El médico no me ha querido dar de alta aún. Que acabe de matar del todo esa tos y la próxima semana, a correr. O sea, que no tendrán estrenos de cartelera, en esta página, hasta el martes o miércoles. Al galeno no le he comentado que, posiblemente, mi lenta recuperación sea debida a que, en horas perdidas, me desatino con películas como la que les colgué ayer. Por eso, para darme un alegrón y aprovechando su edición en DVD, el pasado septiembre, vuelvo a mirar, por enésima vez, uno de los títulos más emblemáticos de la carrera de Stanley Donen. Estoy hablando de Dos en la Carretera, una excelente cinta que, tras su nuevo visionado, me ha devuelto la ilusión por eso del cine.
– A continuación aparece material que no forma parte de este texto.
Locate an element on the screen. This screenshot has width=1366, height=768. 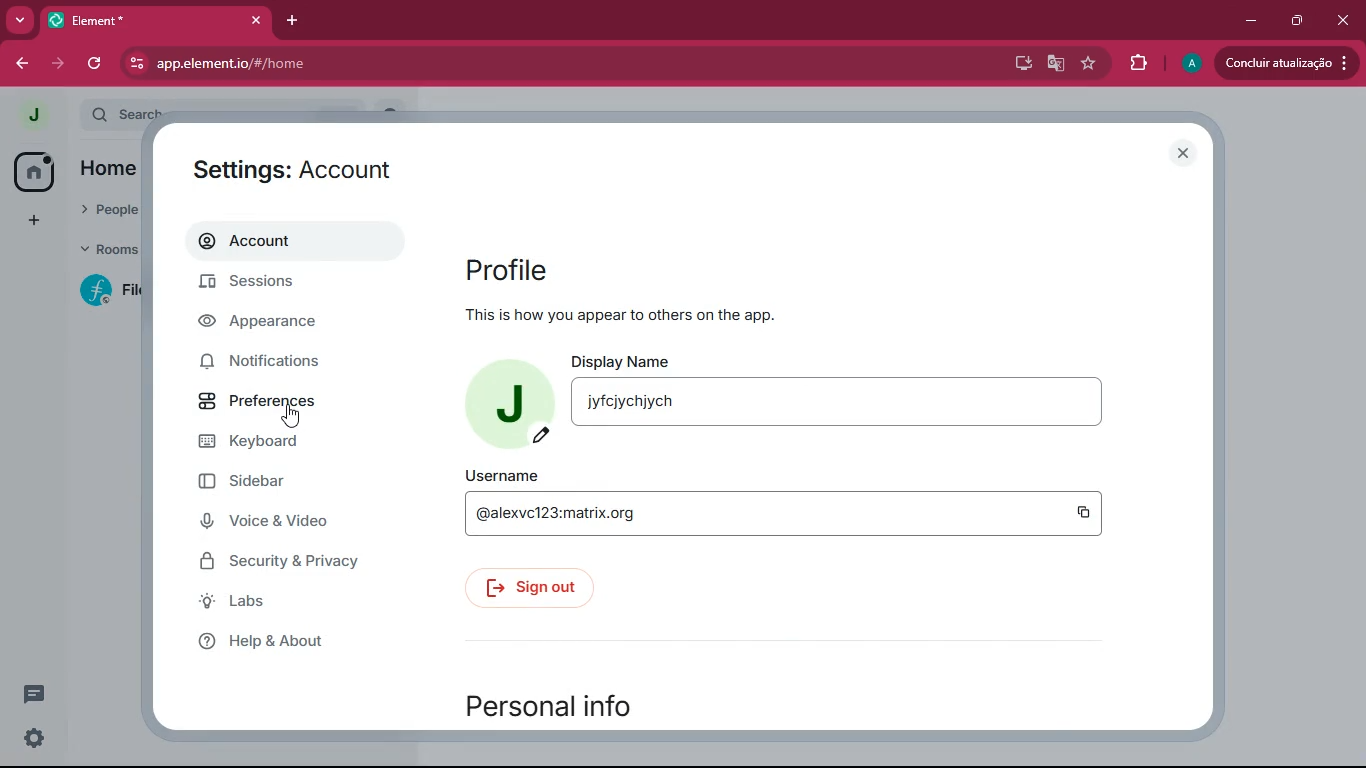
appearance is located at coordinates (280, 322).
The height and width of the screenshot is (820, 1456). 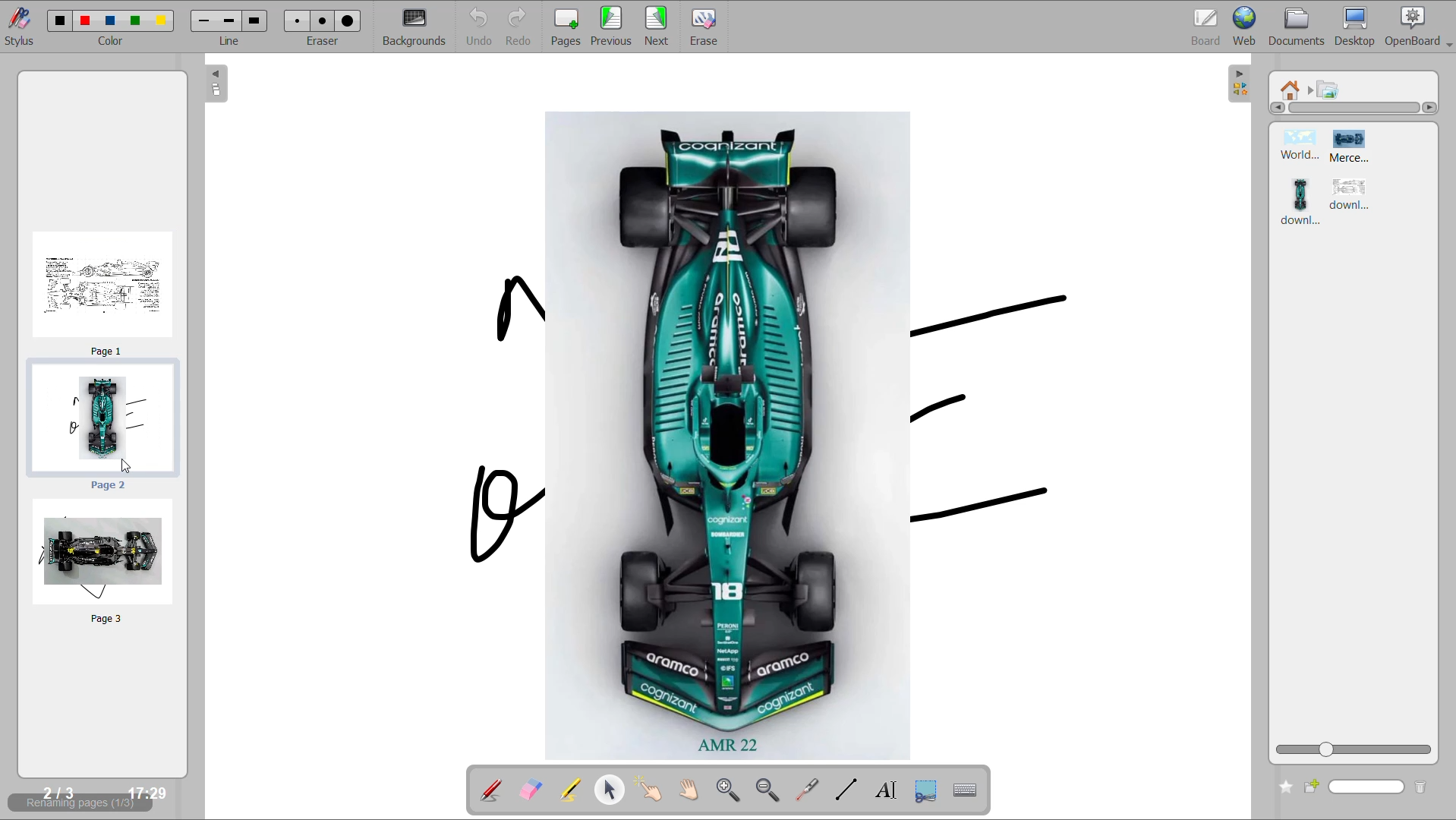 I want to click on root, so click(x=1294, y=90).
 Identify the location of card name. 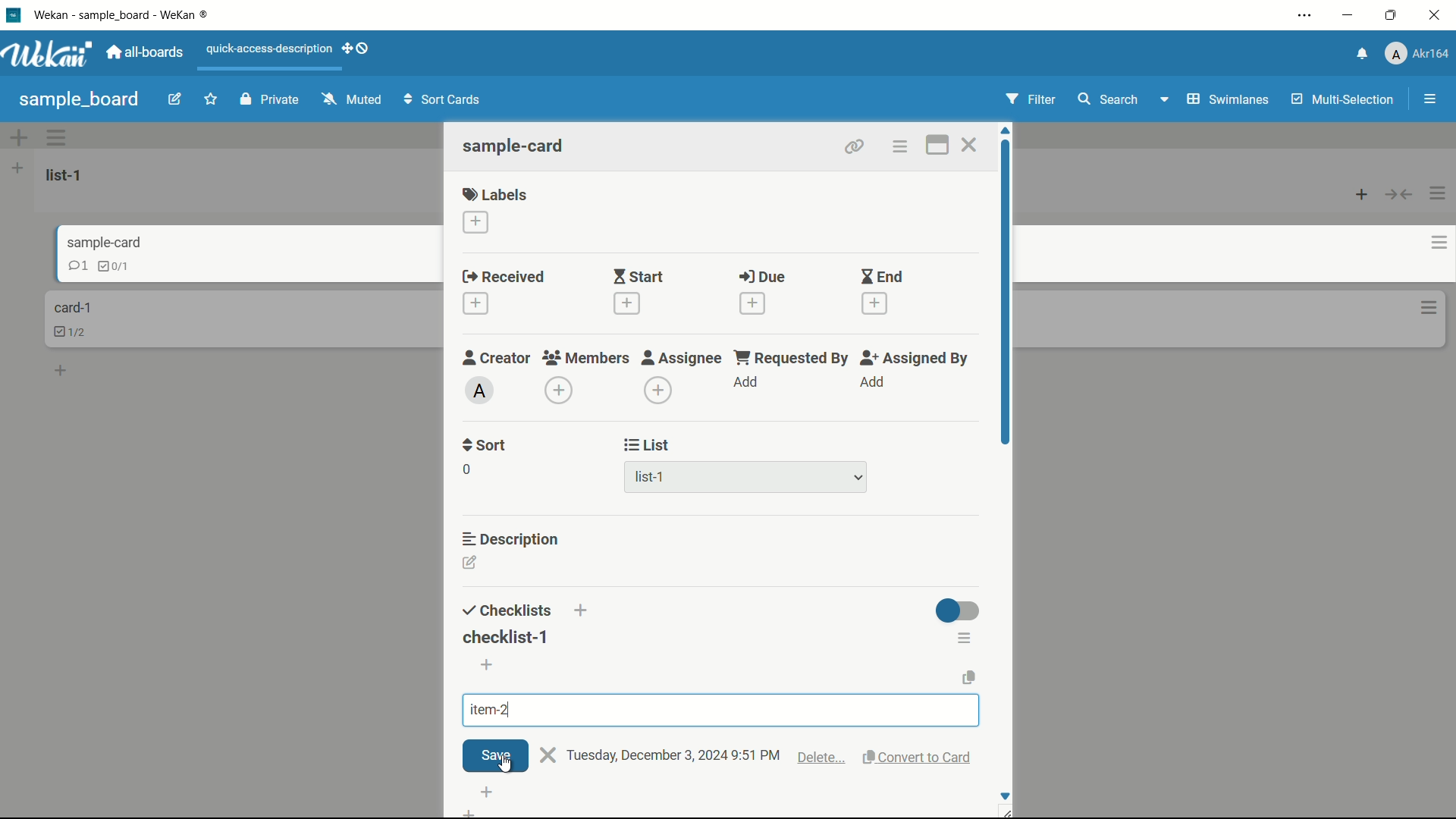
(102, 240).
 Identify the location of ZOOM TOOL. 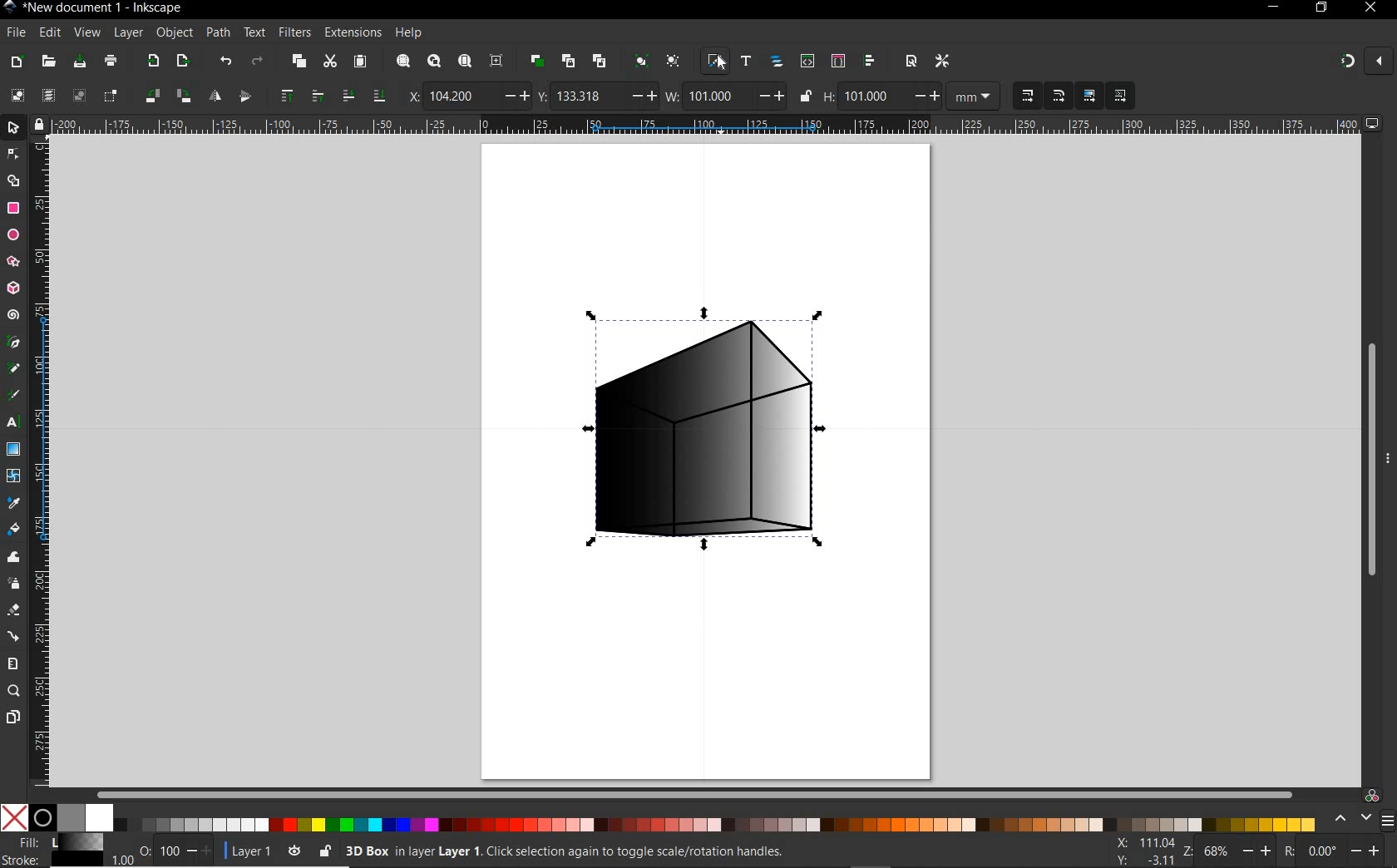
(15, 690).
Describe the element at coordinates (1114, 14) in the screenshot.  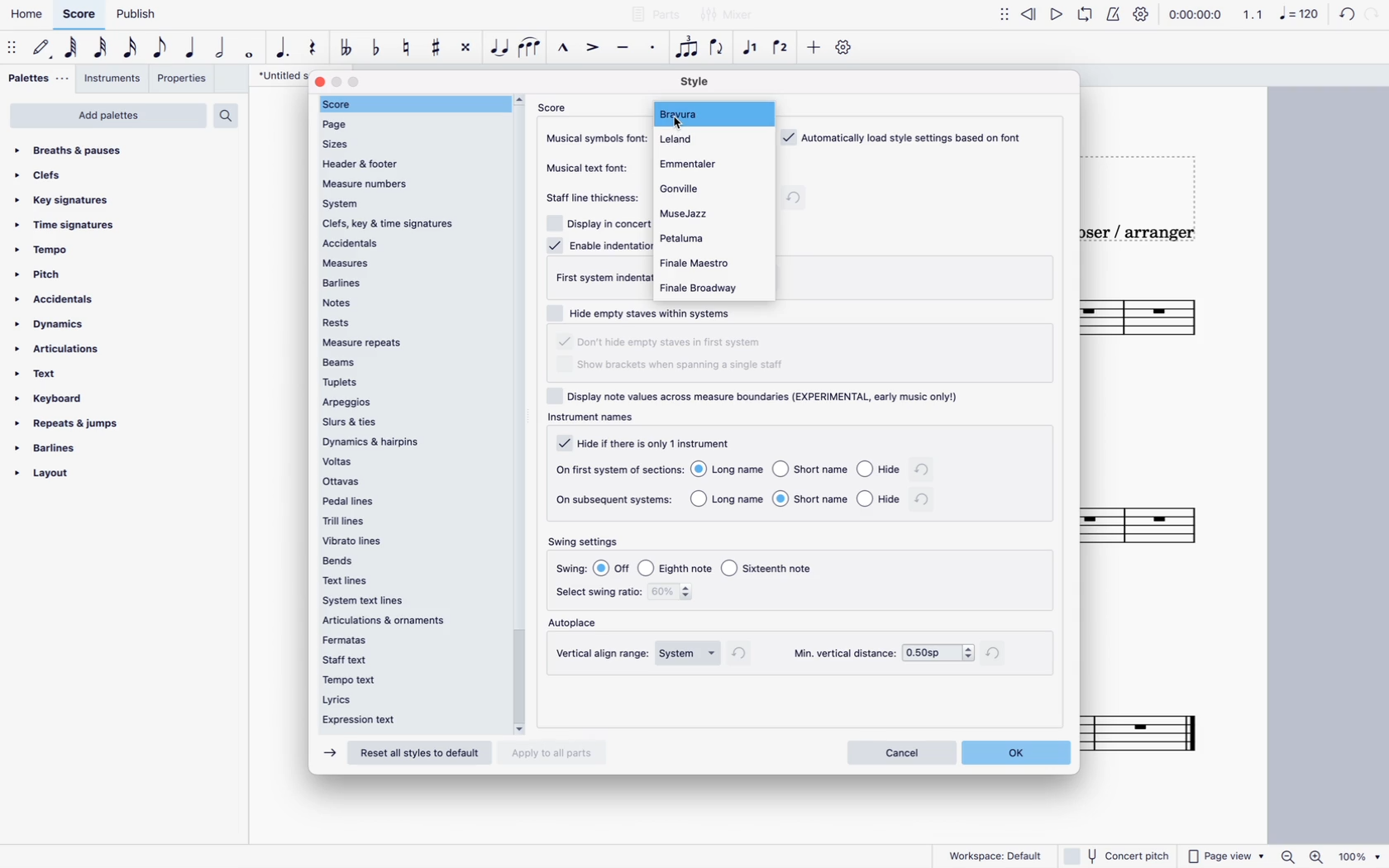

Y es que Dos en la Carretera tiene de todo. Y bien puesto. Mezcla inteligentemente la comedia con el melodrama y consigue, como quien no quiere la cosa, una de las mejores disecciones de la vida matrimonial, siguiendo, para ello, las relaciones de una pareja durante 12 años. 12 años en los que han ido sorteando varios baches. Han crecido. Se han descubierto sus defectos. Y sus virtudes. Han evolucionado, bien o mal, pero han evolucionado. Han rectificado a veces. Otras se han mantenido en sus trece. No es una autopsia de las que haría Bergman, ni mucho menos. Es una autopsia alegre, cínica y con cierto toque de amargura. Y, ante todo, original.
Sigue la evolución (o la caída) de ese matrimonio a través de unos cuantos viajes por Europa. Siempre durante sus vacaciones, tirando hacia atrás y hacia delante en el tiempo, influenciado -como estaba Donen en esa época- por la nouvelle vague francesa. Buscando paralelismos y coincidencias, momentos alegres y tristes. Jugando a descubrir el porqué de la degradación de dos personas que se amaban. Y que, de hecho, se siguen amando; un poco para guardar las apariencias y otro poco por comodidad, por costumbre. Y logra emocionarnos sin truculencias, jugando con la verdad, aunque hiriendo sentimientos. Al menos a mí. No recuerdo un solo pase de Dos en la Carretera en que no haya tenido que disimular alguna lágrima, de esas furtivas, de las que aparecen cuando menos te lo esperas, cuando ese matrimonio, en medio de una fuerte crisis, vuelven a sincerarse y a tolerarse. Y lo consiguen, no siempre hablando, a veces gracias a la tontería más fugaz. Y vuelve a acomodarse.
No olvidemos que para ello, Donen contó con un guión mayúsculo, el de un tal Frederic Rapahel, que supo mezclar, sin disonancias, los diversos episodios del matrimonio Wallace, ofreciendo cierta complicidad visual al espectador para reconocer, a través de sus ropas, peinados o, simplemente, sus medios de locomoción, en que etapa cronológica se había trasladado la cámara, Y arropándolo perfectamente, Donen con su cámara, guiando al gran Christopher Challis, para fotografiar cada momento con su tono adecuado y así, montar definitivamente el puzzle con que desgranaba esos doce años de convivencia, llenos de felicidad y malentendidos.
Dos en la carretera no acaba aquí. Sin su pareja protagonista no hubiera sido lo mismo. Albert Finney y Audrey Hepburn. Inmensos. Insuperables. Él, como actor, nunca acabó de caerme bien, pero en ésta película no podía haber estado mejor. Y ella... ¿qué decir de Audrey Hepburn, musa de musas? A punto estuvieron de nominarla por esta interpretación, pero la Academia de Hollywood decidió hacerlo, ese mismo año, por otra trabajo también soberbio, el de la creación de una ciega, acosada por unos asesinos despiadados, en el excelente thriller de Terence Young, Sola en la Oscuridad. Vale la pena recordar que en el film de Donen también salía, en una de sus primeras intervenciones en el cine, una jovencita llamada Jacqueline Bisset, en un breve pero sintomático papel.
Y no crean que me olvido de lo mejor. Qué va. Lo mejor de lo mejor. Lo más grande. Esa melodía inmortal de Henry Mancini que acompañaba al señor y a la señora Wallace por todas sus rutas, puntuando sus riñas y suavizando sus rencores. Y es que Mancini era Mancini. Su mejor adjetivo era su propio apellido.